Ketertarikan membaca karya ini semakin relevan hari ini, ketika bangsa sedang berupaya memperkuat identitas kebangsaan sekaligus merawat nilai kemanusiaan. Di tengah wacana politik yang sering biner—kawan atau lawan, merah atau putih—cerita Toha Mohtar memberi ruang refleksi: bahwa musuh pun bisa punya wajah manusiawi, dan perang tak selamanya hitam-putih.
Sinopsis
Cerpen pertama, “Meneer Charlie Boon”, menampilkan kisah seorang Belanda bernama Boon yang datang ke Indonesia pada 1948. Ia bertemu Mas Har dan para pejuang muda seperti Ahmad, Irkam, dan Seno. Boon berniat melaporkan kondisi Indonesia ke KTN dengan perspektif yang adil, namun ia selalu diselimuti kecurigaan. Meski Mas Har percaya padanya, keraguan tetap menghantui para pejuang.

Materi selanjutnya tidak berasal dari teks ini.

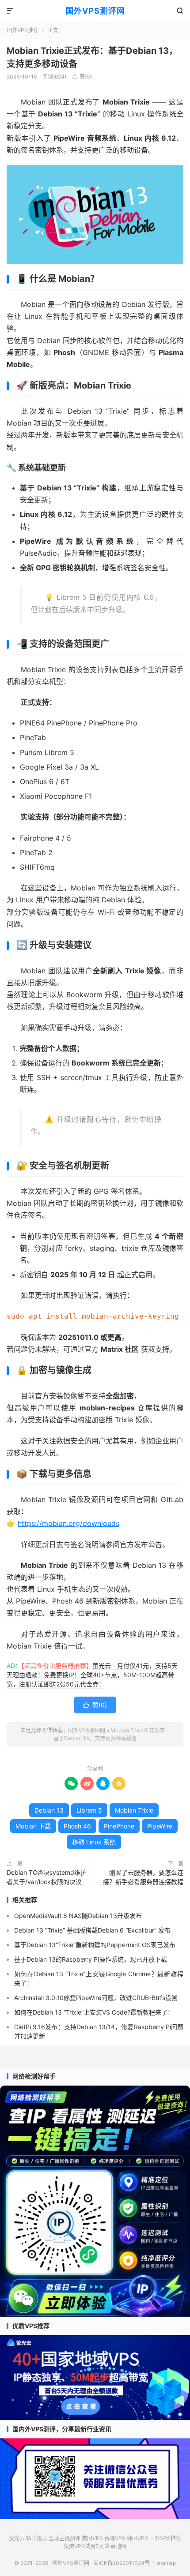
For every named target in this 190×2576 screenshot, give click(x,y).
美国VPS (92, 2538)
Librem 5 (89, 1810)
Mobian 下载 (33, 1826)
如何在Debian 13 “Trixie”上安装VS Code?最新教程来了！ (94, 2012)
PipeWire (159, 1826)
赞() (82, 76)
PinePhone (119, 1826)
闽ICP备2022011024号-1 (124, 2563)
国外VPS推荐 (22, 30)
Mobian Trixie (134, 1810)
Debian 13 (49, 1810)
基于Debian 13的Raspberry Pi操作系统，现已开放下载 (90, 1959)
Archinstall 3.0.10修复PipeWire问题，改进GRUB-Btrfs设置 (96, 1997)
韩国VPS (137, 2538)
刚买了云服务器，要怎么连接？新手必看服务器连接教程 (143, 1877)
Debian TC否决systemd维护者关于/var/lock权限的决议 (47, 1877)
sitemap (166, 2563)
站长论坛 (36, 2538)
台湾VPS (114, 2538)
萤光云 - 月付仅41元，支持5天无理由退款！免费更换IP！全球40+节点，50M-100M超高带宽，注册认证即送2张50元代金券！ (92, 1675)
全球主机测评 (64, 2538)
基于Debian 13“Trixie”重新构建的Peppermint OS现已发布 (94, 1944)
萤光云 (17, 2538)
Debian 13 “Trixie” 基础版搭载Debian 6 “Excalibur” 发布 (92, 1930)
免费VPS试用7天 (84, 2546)
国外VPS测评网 (95, 10)
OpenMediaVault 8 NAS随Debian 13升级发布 (78, 1915)
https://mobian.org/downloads (68, 1523)
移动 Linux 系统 (94, 1842)
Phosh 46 (77, 1826)
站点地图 (115, 2546)
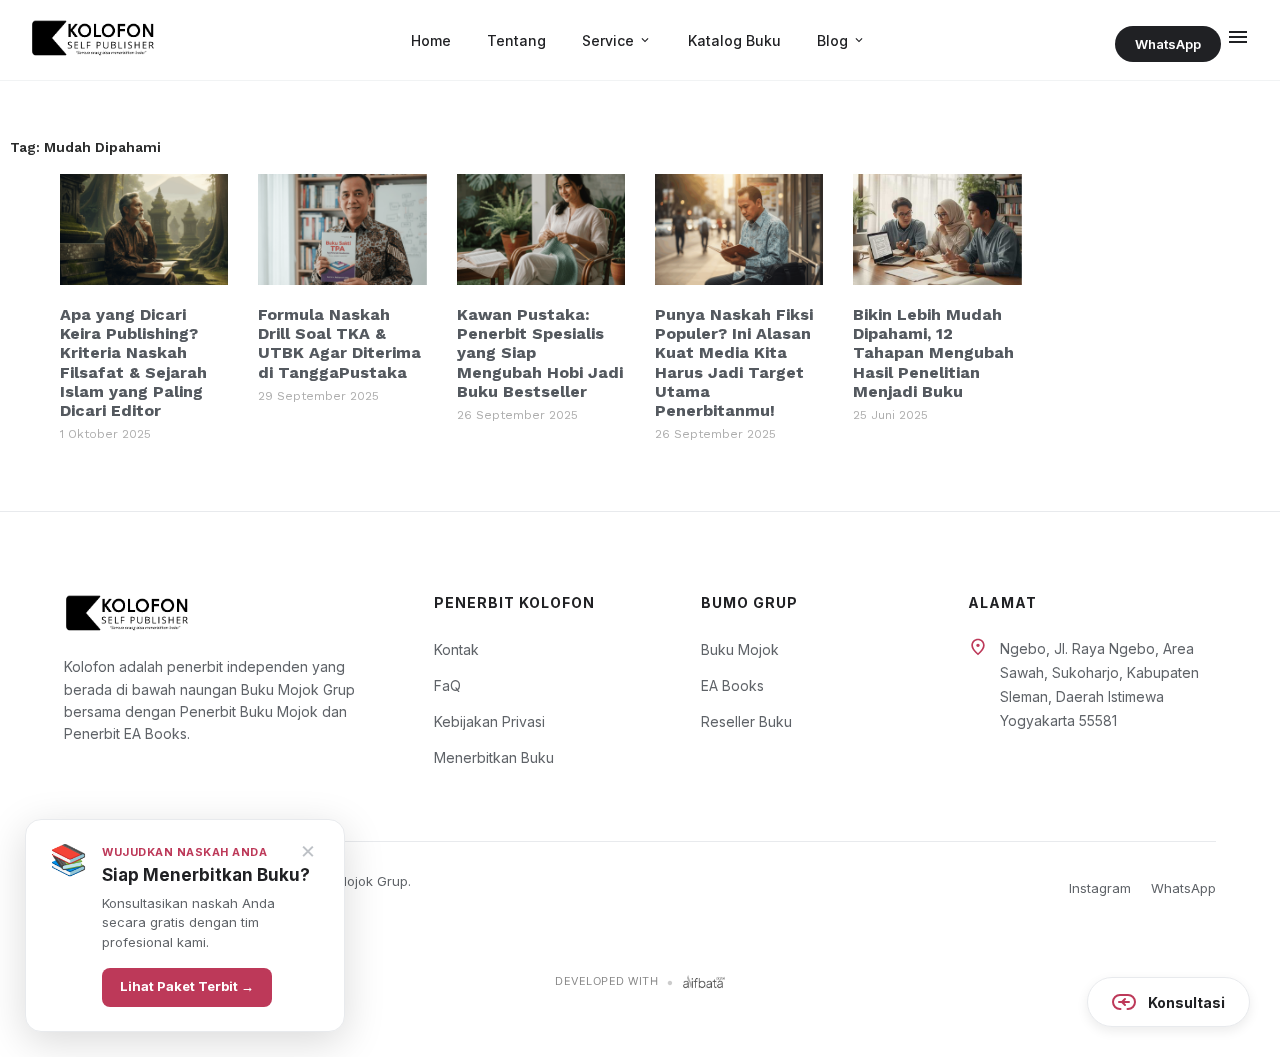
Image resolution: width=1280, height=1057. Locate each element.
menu (1238, 37)
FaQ (447, 685)
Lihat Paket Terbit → (187, 987)
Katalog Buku (734, 40)
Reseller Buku (746, 721)
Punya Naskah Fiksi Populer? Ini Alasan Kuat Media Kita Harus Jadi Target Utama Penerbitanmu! (734, 362)
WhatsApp (1168, 44)
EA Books (732, 685)
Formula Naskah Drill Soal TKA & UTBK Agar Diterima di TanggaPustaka (339, 343)
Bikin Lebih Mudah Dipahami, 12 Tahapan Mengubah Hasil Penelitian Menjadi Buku (933, 353)
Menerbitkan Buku (494, 757)
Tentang (516, 40)
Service (617, 40)
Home (431, 40)
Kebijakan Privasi (489, 721)
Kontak (456, 649)
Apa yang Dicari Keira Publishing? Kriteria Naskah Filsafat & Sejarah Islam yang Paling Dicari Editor (133, 362)
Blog (841, 40)
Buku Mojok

Cerpen kedua, “Sersan Wolters”, berkisah tentang Wolters, seorang serdadu Belanda yang berhati baik. Ia menolong penduduk sipil dengan mengantarkan obat, meski harus menembus lorong-lorong gerilyawan. Tragisnya, niat baik itu justru berujung kematian karena ia ditembak gerilyawan yang tak tahu perbuatannya. Ironi muncul ketika penduduk mengetahui Wolters adalah orang yang pernah menyelamatkan mereka.